Output all the entries below. Each must match exactly.

━━━━━ Provided entries

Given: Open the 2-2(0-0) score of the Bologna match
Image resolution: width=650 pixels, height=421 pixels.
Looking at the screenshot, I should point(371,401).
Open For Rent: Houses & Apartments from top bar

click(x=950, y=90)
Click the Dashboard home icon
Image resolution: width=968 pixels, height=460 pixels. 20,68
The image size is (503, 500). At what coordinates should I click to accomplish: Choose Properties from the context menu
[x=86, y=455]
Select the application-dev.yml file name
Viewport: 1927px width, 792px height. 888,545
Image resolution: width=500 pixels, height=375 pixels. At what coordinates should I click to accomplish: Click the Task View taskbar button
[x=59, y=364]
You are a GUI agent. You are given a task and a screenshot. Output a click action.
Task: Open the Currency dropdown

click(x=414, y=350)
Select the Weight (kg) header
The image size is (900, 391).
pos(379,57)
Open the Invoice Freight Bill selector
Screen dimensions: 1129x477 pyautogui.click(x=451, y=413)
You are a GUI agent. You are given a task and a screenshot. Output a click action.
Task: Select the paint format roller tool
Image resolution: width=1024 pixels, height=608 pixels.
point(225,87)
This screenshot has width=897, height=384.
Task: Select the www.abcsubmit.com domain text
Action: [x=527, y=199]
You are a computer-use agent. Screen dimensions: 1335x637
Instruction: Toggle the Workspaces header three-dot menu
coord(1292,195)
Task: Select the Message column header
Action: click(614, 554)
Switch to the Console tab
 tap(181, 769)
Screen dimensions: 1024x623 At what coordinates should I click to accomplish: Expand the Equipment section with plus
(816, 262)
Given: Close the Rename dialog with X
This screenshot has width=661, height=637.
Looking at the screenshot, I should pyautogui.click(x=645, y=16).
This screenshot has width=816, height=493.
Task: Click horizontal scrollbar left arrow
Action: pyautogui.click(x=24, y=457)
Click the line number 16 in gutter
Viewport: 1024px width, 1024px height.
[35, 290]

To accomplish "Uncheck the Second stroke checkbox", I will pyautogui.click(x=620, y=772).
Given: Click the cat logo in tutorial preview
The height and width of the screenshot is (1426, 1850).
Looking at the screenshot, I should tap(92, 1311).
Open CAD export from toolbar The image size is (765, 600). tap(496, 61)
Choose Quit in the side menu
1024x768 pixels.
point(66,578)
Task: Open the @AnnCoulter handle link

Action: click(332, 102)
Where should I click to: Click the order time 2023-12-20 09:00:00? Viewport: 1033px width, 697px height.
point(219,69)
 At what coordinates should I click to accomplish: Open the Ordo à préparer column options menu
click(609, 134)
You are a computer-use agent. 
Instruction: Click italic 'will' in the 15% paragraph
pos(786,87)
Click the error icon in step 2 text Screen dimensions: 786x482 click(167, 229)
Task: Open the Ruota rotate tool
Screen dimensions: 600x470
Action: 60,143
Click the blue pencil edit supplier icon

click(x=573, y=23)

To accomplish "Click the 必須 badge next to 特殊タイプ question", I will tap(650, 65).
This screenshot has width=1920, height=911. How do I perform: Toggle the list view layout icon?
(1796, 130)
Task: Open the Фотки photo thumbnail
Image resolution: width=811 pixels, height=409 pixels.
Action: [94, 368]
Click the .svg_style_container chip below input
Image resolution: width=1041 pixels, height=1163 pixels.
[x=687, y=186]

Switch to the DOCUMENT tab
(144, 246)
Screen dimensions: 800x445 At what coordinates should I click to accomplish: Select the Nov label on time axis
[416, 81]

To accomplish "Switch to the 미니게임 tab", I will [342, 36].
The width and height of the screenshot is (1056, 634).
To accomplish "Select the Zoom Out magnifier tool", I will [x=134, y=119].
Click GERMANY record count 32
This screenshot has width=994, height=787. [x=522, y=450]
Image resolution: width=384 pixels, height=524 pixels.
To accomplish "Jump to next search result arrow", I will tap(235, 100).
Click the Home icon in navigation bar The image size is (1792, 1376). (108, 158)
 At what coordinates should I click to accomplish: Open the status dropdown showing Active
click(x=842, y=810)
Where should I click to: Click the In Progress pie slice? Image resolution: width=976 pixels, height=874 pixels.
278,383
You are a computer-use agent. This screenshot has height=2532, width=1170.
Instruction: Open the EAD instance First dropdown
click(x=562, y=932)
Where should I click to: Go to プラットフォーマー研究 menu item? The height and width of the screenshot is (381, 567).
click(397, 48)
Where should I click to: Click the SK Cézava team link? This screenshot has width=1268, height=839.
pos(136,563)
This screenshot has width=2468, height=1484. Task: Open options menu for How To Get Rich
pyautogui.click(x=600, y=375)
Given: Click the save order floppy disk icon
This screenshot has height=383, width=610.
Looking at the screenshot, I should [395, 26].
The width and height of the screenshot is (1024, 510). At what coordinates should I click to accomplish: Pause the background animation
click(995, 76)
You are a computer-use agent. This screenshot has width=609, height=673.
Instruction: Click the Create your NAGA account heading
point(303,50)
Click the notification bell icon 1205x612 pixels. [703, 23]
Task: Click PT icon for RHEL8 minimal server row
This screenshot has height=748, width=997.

━━━━━━━━━━

- Your response -
Given: Open the 2-2(0-0) score of the Bologna match
Image resolution: width=650 pixels, height=421 pixels.
Looking at the screenshot, I should point(371,401).
Open For Rent: Houses & Apartments from top bar

click(x=950, y=90)
Click the Dashboard home icon
Image resolution: width=968 pixels, height=460 pixels. 20,68
The image size is (503, 500). At what coordinates should I click to accomplish: Choose Properties from the context menu
[x=86, y=455]
Select the application-dev.yml file name
Viewport: 1927px width, 792px height. 888,545
Image resolution: width=500 pixels, height=375 pixels. At what coordinates should I click to accomplish: Click the Task View taskbar button
[x=59, y=364]
You are a GUI agent. You are given a task and a screenshot. Output a click action.
Task: Open the Currency dropdown

click(x=414, y=350)
Select the Weight (kg) header
The image size is (900, 391).
pos(379,57)
Open the Invoice Freight Bill selector
Screen dimensions: 1129x477 pyautogui.click(x=451, y=413)
You are a GUI agent. You are given a task and a screenshot. Output a click action.
Task: Select the paint format roller tool
Image resolution: width=1024 pixels, height=608 pixels.
point(225,87)
This screenshot has width=897, height=384.
Task: Select the www.abcsubmit.com domain text
Action: [x=527, y=199]
You are a computer-use agent. Screen dimensions: 1335x637
Instruction: Toggle the Workspaces header three-dot menu
coord(1292,195)
Task: Select the Message column header
Action: click(614, 554)
Switch to the Console tab
 tap(181, 769)
Screen dimensions: 1024x623 At what coordinates should I click to accomplish: Expand the Equipment section with plus
(816, 262)
Given: Close the Rename dialog with X
This screenshot has width=661, height=637.
Looking at the screenshot, I should pyautogui.click(x=645, y=16).
This screenshot has width=816, height=493.
Task: Click horizontal scrollbar left arrow
Action: pyautogui.click(x=24, y=457)
Click the line number 16 in gutter
Viewport: 1024px width, 1024px height.
[35, 290]

To accomplish "Uncheck the Second stroke checkbox", I will pyautogui.click(x=620, y=772).
Given: Click the cat logo in tutorial preview
The height and width of the screenshot is (1426, 1850).
Looking at the screenshot, I should tap(92, 1311).
Open CAD export from toolbar The image size is (765, 600). tap(496, 61)
Choose Quit in the side menu
1024x768 pixels.
point(66,578)
Task: Open the @AnnCoulter handle link

Action: click(332, 102)
Where should I click to: Click the order time 2023-12-20 09:00:00? Viewport: 1033px width, 697px height.
point(219,69)
 At what coordinates should I click to accomplish: Open the Ordo à préparer column options menu
click(609, 134)
You are a computer-use agent. 
Instruction: Click italic 'will' in the 15% paragraph
pos(786,87)
Click the error icon in step 2 text Screen dimensions: 786x482 click(167, 229)
Task: Open the Ruota rotate tool
Screen dimensions: 600x470
Action: 60,143
Click the blue pencil edit supplier icon

click(x=573, y=23)

To accomplish "Click the 必須 badge next to 特殊タイプ question", I will tap(650, 65).
This screenshot has width=1920, height=911. How do I perform: Toggle the list view layout icon?
(1796, 130)
Task: Open the Фотки photo thumbnail
Image resolution: width=811 pixels, height=409 pixels.
Action: [94, 368]
Click the .svg_style_container chip below input
Image resolution: width=1041 pixels, height=1163 pixels.
[x=687, y=186]

Switch to the DOCUMENT tab
(144, 246)
Screen dimensions: 800x445 At what coordinates should I click to accomplish: Select the Nov label on time axis
[416, 81]

To accomplish "Switch to the 미니게임 tab", I will [342, 36].
The width and height of the screenshot is (1056, 634).
To accomplish "Select the Zoom Out magnifier tool", I will [x=134, y=119].
Click GERMANY record count 32
This screenshot has width=994, height=787. [x=522, y=450]
Image resolution: width=384 pixels, height=524 pixels.
To accomplish "Jump to next search result arrow", I will tap(235, 100).
Click the Home icon in navigation bar The image size is (1792, 1376). (108, 158)
 At what coordinates should I click to accomplish: Open the status dropdown showing Active
click(x=842, y=810)
Where should I click to: Click the In Progress pie slice? Image resolution: width=976 pixels, height=874 pixels.
278,383
You are a computer-use agent. This screenshot has height=2532, width=1170.
Instruction: Open the EAD instance First dropdown
click(x=562, y=932)
Where should I click to: Go to プラットフォーマー研究 menu item? The height and width of the screenshot is (381, 567).
click(397, 48)
Where should I click to: Click the SK Cézava team link? This screenshot has width=1268, height=839.
pos(136,563)
This screenshot has width=2468, height=1484. Task: Open options menu for How To Get Rich
pyautogui.click(x=600, y=375)
Given: Click the save order floppy disk icon
This screenshot has height=383, width=610.
Looking at the screenshot, I should [395, 26].
The width and height of the screenshot is (1024, 510). At what coordinates should I click to accomplish: Pause the background animation
click(995, 76)
You are a computer-use agent. This screenshot has width=609, height=673.
Instruction: Click the Create your NAGA account heading
point(303,50)
Click the notification bell icon 1205x612 pixels. [703, 23]
Task: Click PT icon for RHEL8 minimal server row
This screenshot has height=748, width=997.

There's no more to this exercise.